Asuhan Keperawatan pada Anak dengan Kejang Demam



BAB II
TINJAUAN PUSTAKA

      Pada BAB ini akan di jelaskan mengenai konsep berdasarkan tinjauan teori tentang Konsep Tumbuh Kembang, Konsep Kejang Demam, Konsep Suhu Tubuh, dan Konsep Asuhan Keperawatan pada Kejang Demam
2.1  Konsep Teori Tumbuh Kembang
2.1.1        Pengertian
Tumbuh kembang anak menurut Soetjiningsih & IG. N. Gde Ranuh (2013)  mencakup dua peristiwa yang sifatnya berbeda, tetapi saling berkaitan dan sulit di pisahkan yaitu mengenai pertumbuhan dan perkembangan. Sedangkan apa yang di maksud dengan pertumbuhan dan perkembangan per definisinya seperti berikut:
1.      Pertumbuhan (growth) berkaitan dengan masalah perubahan dalam besar, jumlah, ukuran atau dimensi tingkat sel, organ maupun individu, yang dapat di ukur dengan ukuran berat (gram, pound, kg); ukuran panjang dengan cm atau meter, umur tulang, dan keseimbangan metabolik (retensi kalium dan nitrogen tubuh)
2.      Perkembangan adalah bertambahnya kemampuan (skill) dalam struktur dan fungsi tubuh yang lebih kompleks dalam pola yang teratur sebagai hasil dari proses pematangan. Di sini menyangkut adanya proses diferensasi sel-sel tubuh, organ dan sistem organ yang berkembang sedemikian rupa sehingga masing-masing dapat memenuhi fungsinya. Termasuk perkembangan emosi, intelektual, dan tingkah laku sebagai hasil interaksi dengan lingkungan.
Pertumbuhan menurut Nursalam (2005) adalah bertambahnya ukuran fisik (anatomi) dan struktur tubuh dalam arti sebagian atau seluruhnya karena ada multiplikasi (bertambah banyak) sel-sel tubuh dan juga karena bertambah besarnya sel. Dan perkembangan adalah bertambahnya kemampuan dan struktur/ fungsi tubuh yang lebih kompleks dalam pola yang teratur, dapat diperkirakan sebagai hasil dari proses diferensiasi sel, jaringan tubuh, organ-organ, dan sistemnya yang terorganisasi. Seperti berfungsinya jantung untuk memompa darah, kemampuan untuk bernafas, sampi kemampuan anak untuk tengkurap, duduk, berjalan, bicara, memungut benda-benda di sekelilingnya, serta kematangan emosi dan sosial anak.
Pertumbuhan menurut Adriana (2011) adalah perubahan besar, jumlah, ukuran, atau dimensi tingkat sel, organ, maupun individu yang bisa di ukur berat (gram, pon, kilogram), ukuran panjang (cm, meter), umur tulang, dan keseimbangan metabolik (retensi kalsium dan nitrogen tubuh).
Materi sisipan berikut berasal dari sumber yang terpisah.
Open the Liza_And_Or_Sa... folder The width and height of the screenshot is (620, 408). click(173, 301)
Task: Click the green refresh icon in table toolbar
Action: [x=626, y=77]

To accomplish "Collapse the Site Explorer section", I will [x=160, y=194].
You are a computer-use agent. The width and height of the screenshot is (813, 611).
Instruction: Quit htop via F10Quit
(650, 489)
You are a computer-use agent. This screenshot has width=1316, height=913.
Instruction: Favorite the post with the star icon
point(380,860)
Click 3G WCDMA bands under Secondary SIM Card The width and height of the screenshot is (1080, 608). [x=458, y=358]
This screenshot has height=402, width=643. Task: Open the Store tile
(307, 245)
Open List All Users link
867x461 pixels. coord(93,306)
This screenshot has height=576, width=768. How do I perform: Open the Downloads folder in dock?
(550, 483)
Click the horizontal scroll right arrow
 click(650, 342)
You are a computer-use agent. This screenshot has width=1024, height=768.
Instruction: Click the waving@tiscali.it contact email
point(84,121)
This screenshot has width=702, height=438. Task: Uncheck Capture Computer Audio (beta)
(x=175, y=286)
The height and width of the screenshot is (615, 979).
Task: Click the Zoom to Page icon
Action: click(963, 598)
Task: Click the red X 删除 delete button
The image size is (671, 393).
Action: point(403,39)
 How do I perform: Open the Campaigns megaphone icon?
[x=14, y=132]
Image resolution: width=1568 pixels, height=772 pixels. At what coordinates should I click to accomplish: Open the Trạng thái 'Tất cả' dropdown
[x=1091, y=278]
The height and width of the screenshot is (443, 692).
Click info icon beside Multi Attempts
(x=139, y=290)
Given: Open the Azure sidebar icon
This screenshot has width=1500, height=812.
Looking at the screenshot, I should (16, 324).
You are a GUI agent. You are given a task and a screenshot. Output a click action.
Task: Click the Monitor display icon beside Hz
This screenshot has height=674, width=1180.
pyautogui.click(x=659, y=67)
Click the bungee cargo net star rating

Sedangkan perkembangan adalah bertambahnya kemampuan dalam struktur dan fungsi tubuh yang lebih kompleks dalam pola yang teratur dan dapat di ramalkan, sebaga hasil dari proses pematangan, menyangkut adanya proses diferensiasi sel tubuh, jaringan tubuh, organ-organ, dan sistem organ yang berkembang sedemikian rupa sehingga masing-masing dapat memenuhi fungsinya.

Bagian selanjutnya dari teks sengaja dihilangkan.